High transition length NLF body

I was looking Parson’s high transition length body in a book and thought that maybe if I modify my body shape also so that the nose becomes sharper. By sacrificing some interior space, the flow acceleration can be kept for high transition length according the book I was reading this. My modified body looks like this.

Despite the QFLR5 algorithm is not maybe designed for simulating NLF bodies (it is designed for simulating wings), the pressure distribution looks like the same as the wind tunnel data for the Parson’s body which makes me think that it might not be that much wrong.

    • Exo Cruiser
    • May 21st, 2009

    Well, the body outer shape is not all, you still have to fit everything in it. I have hard time fitting everything in my fuselage shapes.. i have to enlarge the shape 10-20% time to time. The shape is nice but there starts to be too much space in some areas when other areas finally fit.

    • Thad Beier
    • May 22nd, 2009

    My favorite low-drag airframe was the AR-5 — just amazing.

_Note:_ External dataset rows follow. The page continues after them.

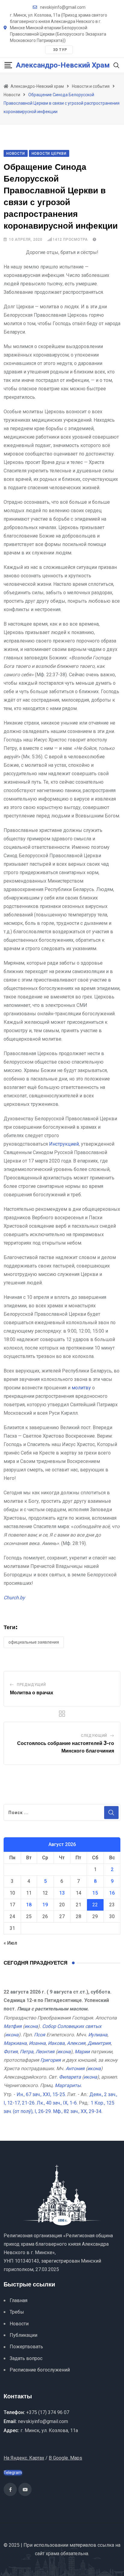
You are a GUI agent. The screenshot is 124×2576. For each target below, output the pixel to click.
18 (29, 1905)
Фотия (11, 2051)
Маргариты (68, 2085)
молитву (81, 1388)
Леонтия (45, 2051)
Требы (17, 2312)
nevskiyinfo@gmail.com (62, 7)
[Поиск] (116, 65)
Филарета (70, 2077)
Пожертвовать (26, 2346)
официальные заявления (33, 1642)
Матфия (13, 2026)
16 (112, 1893)
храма (52, 2553)
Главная (18, 2300)
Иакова (56, 2043)
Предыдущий (31, 1685)
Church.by (14, 1597)
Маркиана (15, 2043)
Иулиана (97, 2035)
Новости (19, 2324)
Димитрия (99, 2043)
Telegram (13, 2472)
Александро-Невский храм (63, 65)
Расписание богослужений (40, 2370)
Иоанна (37, 2043)
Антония (75, 2068)
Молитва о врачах (31, 1693)
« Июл (10, 1943)
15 (95, 1893)
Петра (26, 2051)
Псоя (39, 2035)
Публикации (23, 2335)
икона (31, 2026)
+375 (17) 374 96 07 (47, 2412)
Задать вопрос (26, 2358)
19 (45, 1905)
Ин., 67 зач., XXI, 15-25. (41, 2094)
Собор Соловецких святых (71, 2026)
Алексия (76, 2043)
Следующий (94, 1736)
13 (62, 1893)
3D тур (60, 50)
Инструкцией (64, 1144)
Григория (50, 2060)
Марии (82, 2051)
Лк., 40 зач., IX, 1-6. (57, 2103)
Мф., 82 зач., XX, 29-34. (77, 2111)
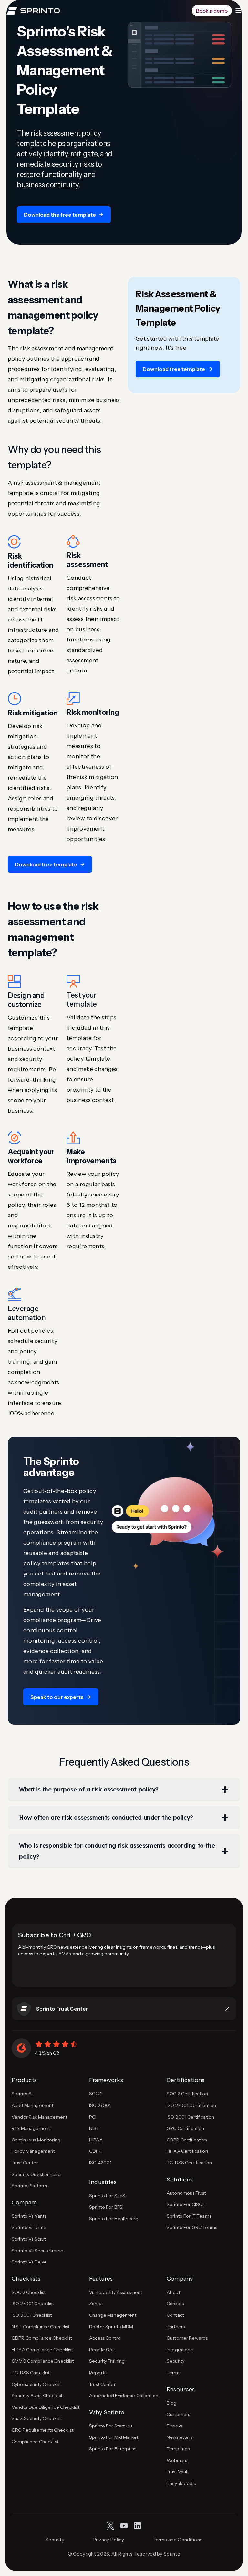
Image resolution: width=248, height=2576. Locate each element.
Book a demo (212, 10)
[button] (64, 214)
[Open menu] (238, 10)
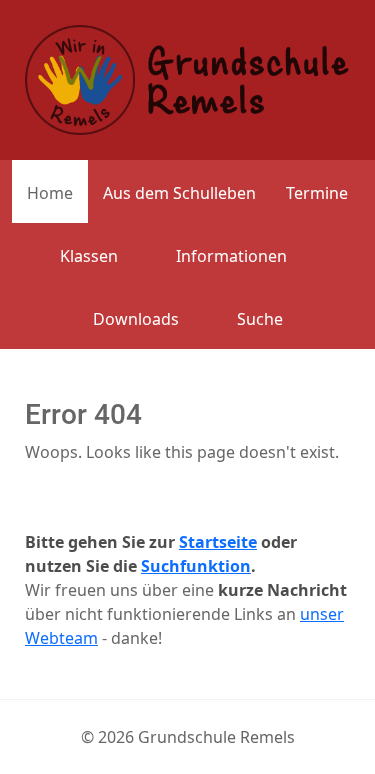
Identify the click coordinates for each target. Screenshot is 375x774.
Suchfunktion (196, 566)
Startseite (218, 542)
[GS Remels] (187, 78)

And 16 years old now!


    • Karoliina Salminen
    • May 26th, 2009

    Exo Cruiser:
    Yes, the internal space is a problem.
    However, there is not that much to fit. I think fitting three persons inside would be meeting the concept initial requirements. The equipment (which I was thinking fully integrated EFIS system) does not take much space. Control stick (either center or side stick) does not occupy much space. I was thinking all switches etc. not all the time needed things should go away from instrument panel and should be located for example on a overhead panel. Backup instruments could be where they fit, it is emergency anyway if backup instruments are needed and it is not a question then how ergonomically laid out they are.

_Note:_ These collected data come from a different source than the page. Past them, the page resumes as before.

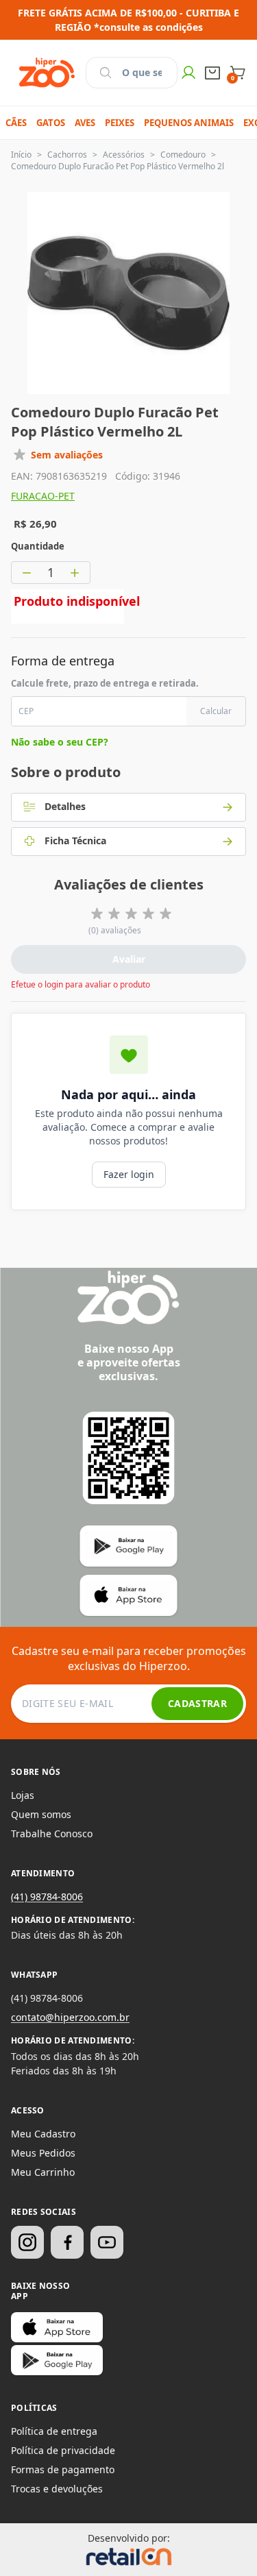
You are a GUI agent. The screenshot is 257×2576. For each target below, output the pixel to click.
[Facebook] (67, 2242)
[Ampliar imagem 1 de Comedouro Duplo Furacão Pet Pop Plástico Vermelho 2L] (128, 292)
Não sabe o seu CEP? (59, 741)
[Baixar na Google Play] (57, 2360)
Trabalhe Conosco (52, 1833)
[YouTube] (106, 2242)
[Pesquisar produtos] (106, 73)
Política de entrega (54, 2431)
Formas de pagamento (62, 2469)
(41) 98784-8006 (47, 1896)
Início (21, 154)
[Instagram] (27, 2242)
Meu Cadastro (43, 2133)
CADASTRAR (197, 1703)
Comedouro (183, 154)
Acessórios (124, 154)
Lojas (22, 1795)
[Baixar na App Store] (57, 2327)
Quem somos (41, 1814)
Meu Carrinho (43, 2172)
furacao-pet (43, 495)
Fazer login (128, 1174)
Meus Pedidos (43, 2152)
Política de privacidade (63, 2450)
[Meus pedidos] (212, 72)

    Fitting people inside just would require enough diameter for the pressure vessel. I plan to measure that in practice with some mock-up.

    Thad Beier:
    The AR-5 has turbulent body with low wetted area and low frontal area and it also has low interference drag. It is not a laminar body and it neither benefits from laminar flow much (if at all possible behind the prop). The wings on the AR-5 are NACA 6-series, but the fuselage is pretty traditional minimum size turbulent body. However, there is no magic. It is just small and the drag is low because of that, not that much because of the shape.

    The AR-6 is more impressive than the AR-5, but that too has tractor propeller and has turbulent flow over the body and associated drag penalties from that.

    In my concept, I am trying to optimize the shape to achieve the minimum profile and minimum or non-existent interference drag on that. Zero interference drag is possible with blended wing body configuration.

    It is very hard to predict at this point if the quest for lower drag will work out better by optimizing the shape and surface quality instead of the size (which is larger than minimum size).

    • Dennis Gearon
    • September 16th, 2009

    From what I've seen, the 25 year old Piaggio Avanti is the best exercise in airframe design out there. If one reads the design criteria, everything had a reason, and the reasons added up to the most efficent, cheapest, and fastest turpoprop in its class – And second in speed only to jets in its class.

    Looking at the bottom view of it pretty much says – I go fast, far.

    Also, look at 'hydrodynamic creatures' who have to move though water continuously, sharks, for more inspiration. I believe that sharks have been shown to have 'dynamically modululated' microscopic turbulators, (not something that will be on airplanes for a while 🙂

    • Dennis Gearon
    • October 5th, 2009

    One other thing about the AR-5. Sure, it had low roughness on its surface. And it had all the other things Karolin talks about above. But it also had VERY low waviness – something that does not get much coverage in press. Really fast, turbulent designs do quite well with a low waviness.

    This is had by paying attention to two different things. One, the original finish – use very long, shaped, sanding blocks for sanding. Use a different, conforming shape for each area. Make sure the paint follows the curve of the body underneath.

    Two, make sure the structure does not 'oil can' or distort the surface material in flight conditions, under load. This is one reason why the modern 'Spam cans' now use a type of sandwich construction. I'm not sure what it is, but they bond or machine a stiffening structure across the entire inner-structure face (like nomex honeycomb and another sandwich layer on the other side of that). It does not provide structure for carrying the load, intentionally that is. But it stiffens the skin and prevents load induced waviness.

  1. I really cannot see how could one use that for measuring fuselage drag…but you just did ! Thanks for the hint.